How can I implement the equivalent to the "delegate" or "data source" pattern that iOS uses for table views, in c# Xamarin? For example, I'd like to have view classes like:

public class MyDataView : UIView
{
  public interface ISource
  {
    int NumberOfPages();
  }

  public ISource DataSource { get; set; }
}

but the problem is when I call this from MyViewController with code like:

this.myDataView.DataSource=new ViewSource(this)

public class ViewSource : MyDataView.ISource
{
  private readonly MyViewController parentController;

  public ViewSource(MyViewController parentController)
  {
    this.parentController=parentController;
  }
}

then MyViewController can never be garbage collected because of the circular reference created.

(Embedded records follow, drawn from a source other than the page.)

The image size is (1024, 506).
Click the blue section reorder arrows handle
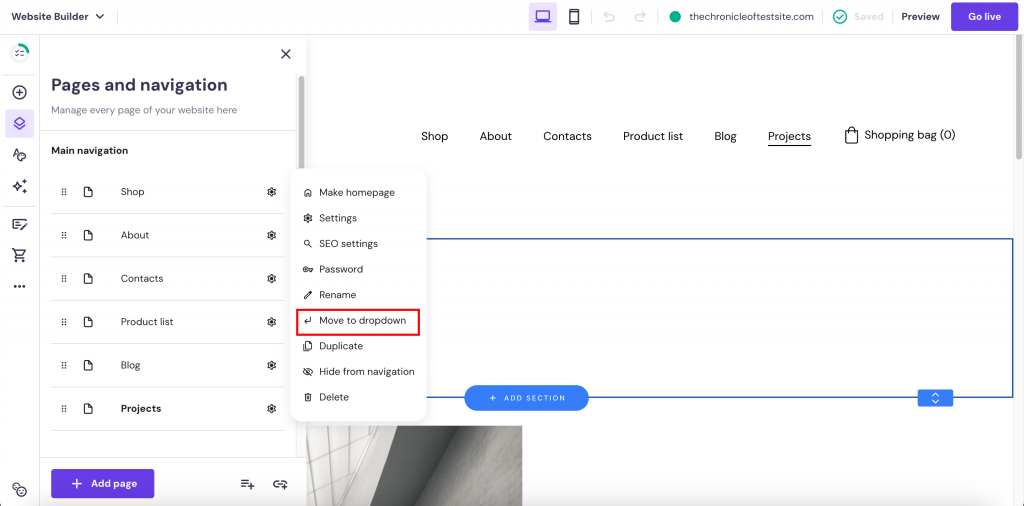(x=935, y=398)
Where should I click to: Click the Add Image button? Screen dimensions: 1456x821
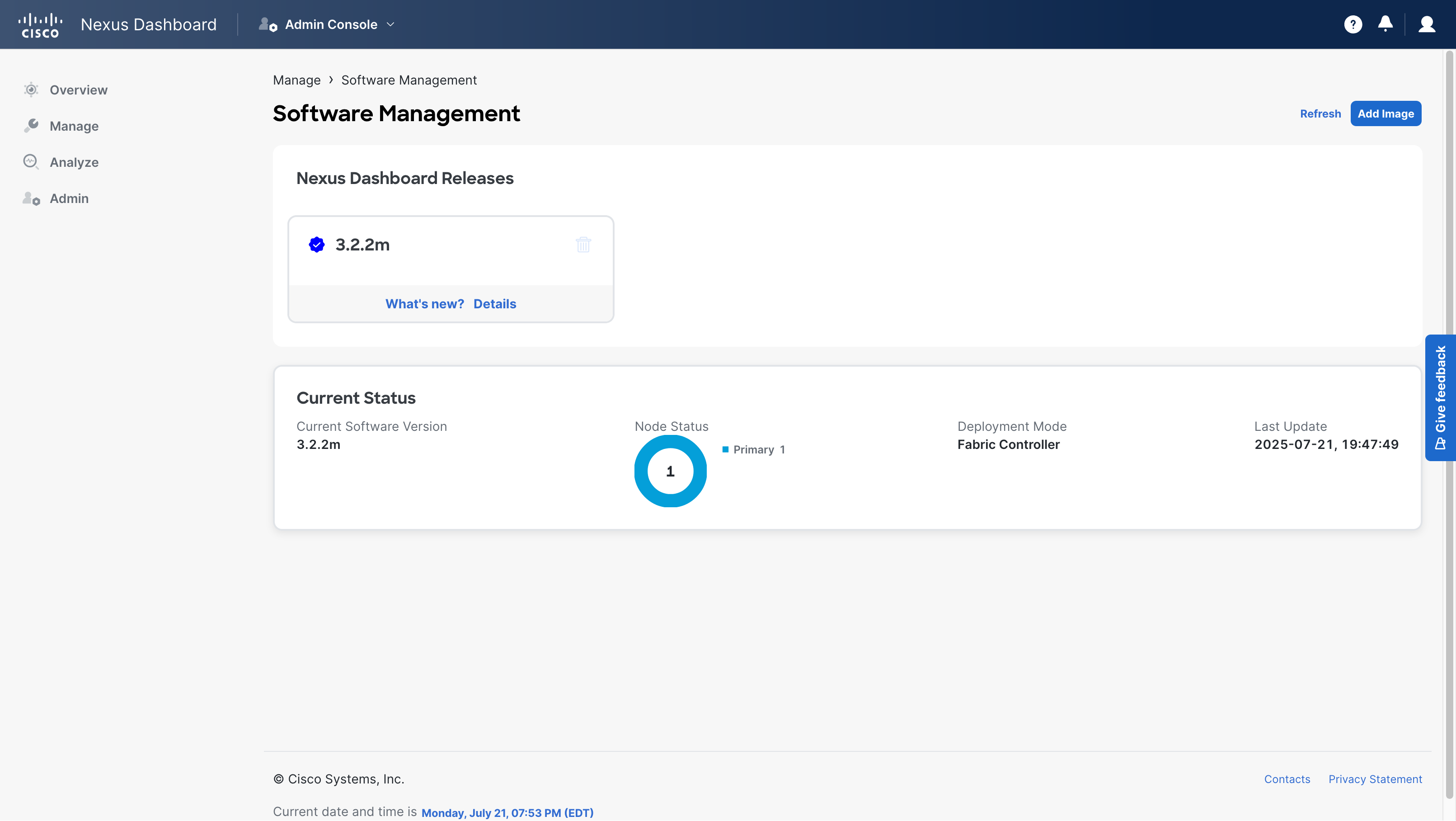tap(1386, 113)
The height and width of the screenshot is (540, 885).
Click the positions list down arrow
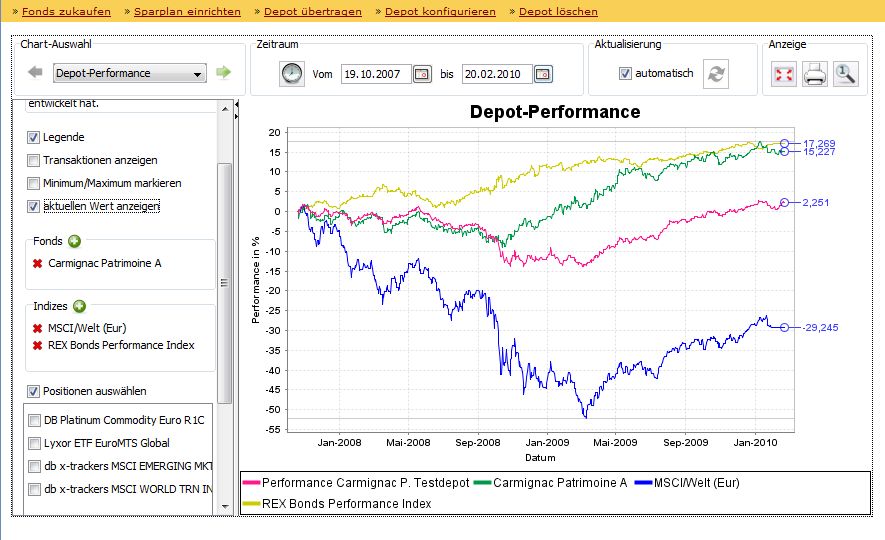[x=225, y=506]
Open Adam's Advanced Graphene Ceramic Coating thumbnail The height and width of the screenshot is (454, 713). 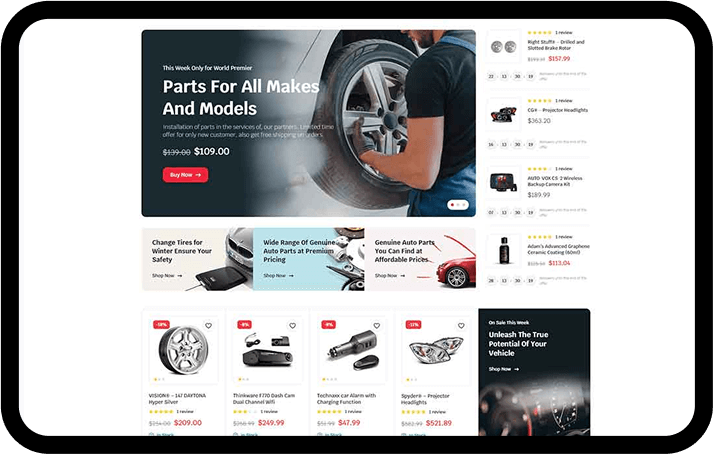503,250
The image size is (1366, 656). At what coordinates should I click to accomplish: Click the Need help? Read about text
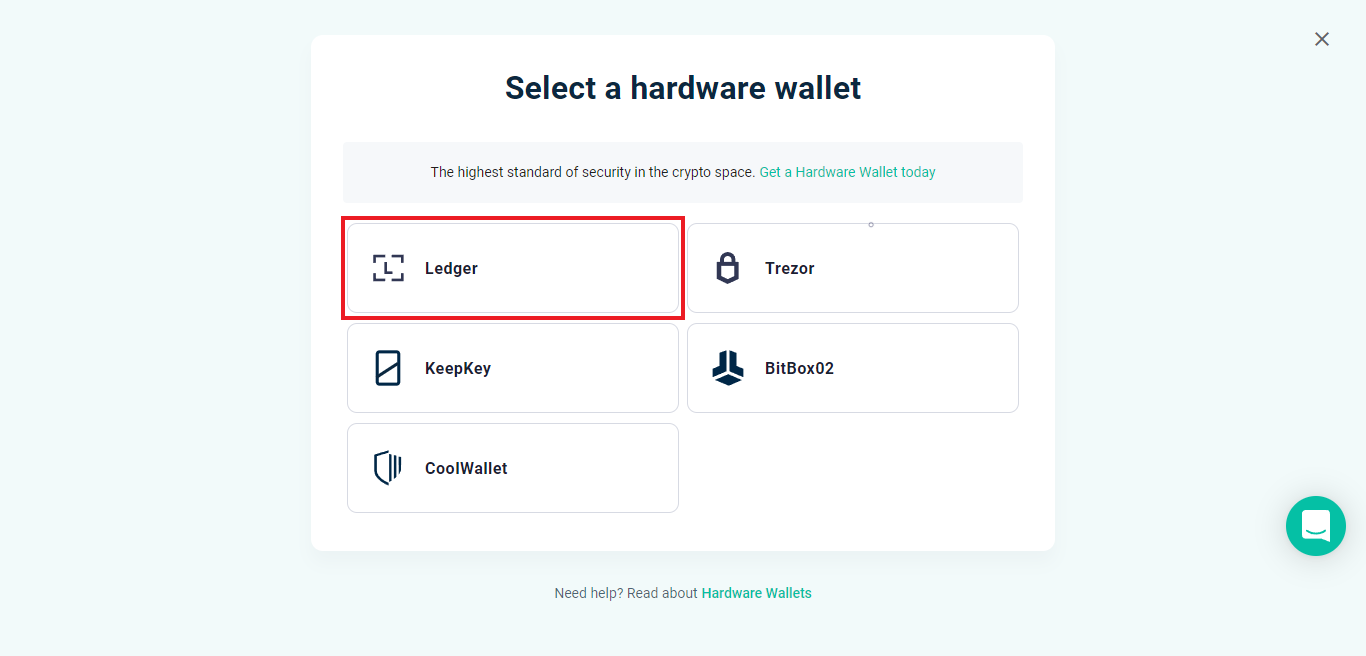[x=626, y=593]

This seems like a common requirement, so what design do people use?

Should I make Source a weak reference? How is that done in c#? And isn't that dangerous as the caller may not know its a weak reference?

I'd suggest you to use the Profiler to see if that's really a memory leak. If you find that it's really an issue, you may weak reference the delegate using WeakReference class , that holds a weak reference to an object.

The garbage collector is quite capable of handling circular references. You don't have to worry about it.

I personally struggled often with abandoned memory on MonoTouch. What I do now is that I call Dispose() and set null every objects that exist in the objective c layer.

public class AView : UIView {

    private UIView tip;
    private UIView top;

    protected override void Dispose(bool disposing) {
        base.Dispose(disposing);
        this.ReleaseDesignerOutlets();

        if (this.tip != null) {
            this.tip.Dispose();
            this.tip = null;
        }

        if (this.top != null) {
            this.top.Dispose();
            this.top = null;
        }
    }

}

I don't think that "dealloc" is bound to the Dispose() method, as this one is only called when the managed object gets collected by the GC in the managed environment. It doesn't mean that the native object is gonna die, it just means that there is no reference in the managed environment to it. When a native object is going to surface in the managed environment, the Mono runtime creates (or reuse the one already created) a managed object that binds to the native one and increase the reference counter of the latter. When GC collects the managed object, it decreases the reference counter. If the Dispose() methods is never called though, it means that the GC didn't collect the object and therefore the object has still a ref counter that is at least one.

What I'm going to say now is going to contradict a little against what I just said. I think that the Mono Runtime doesn't allow a GCed object to surface again into the C# World (we don't want to have mysterious new C# objects with an empty state do we?). Thus, they actually don't garbage collect the object until the ref counter is at exactly one, even though the object has no reference to it in the managed environment. Therefore, when GC collects the object, they are actually released from the memory.

What (I think) is going on in your case is the View holds a reference to a DataSource that holds a reference to a ViewController. The ViewController is not GCed because the View holds a reference to it and even if no reference points to this View, the GC doesn't collect it because the object still has a ref count of 2. Indeed, the ViewController in the native world has still a reference to this view.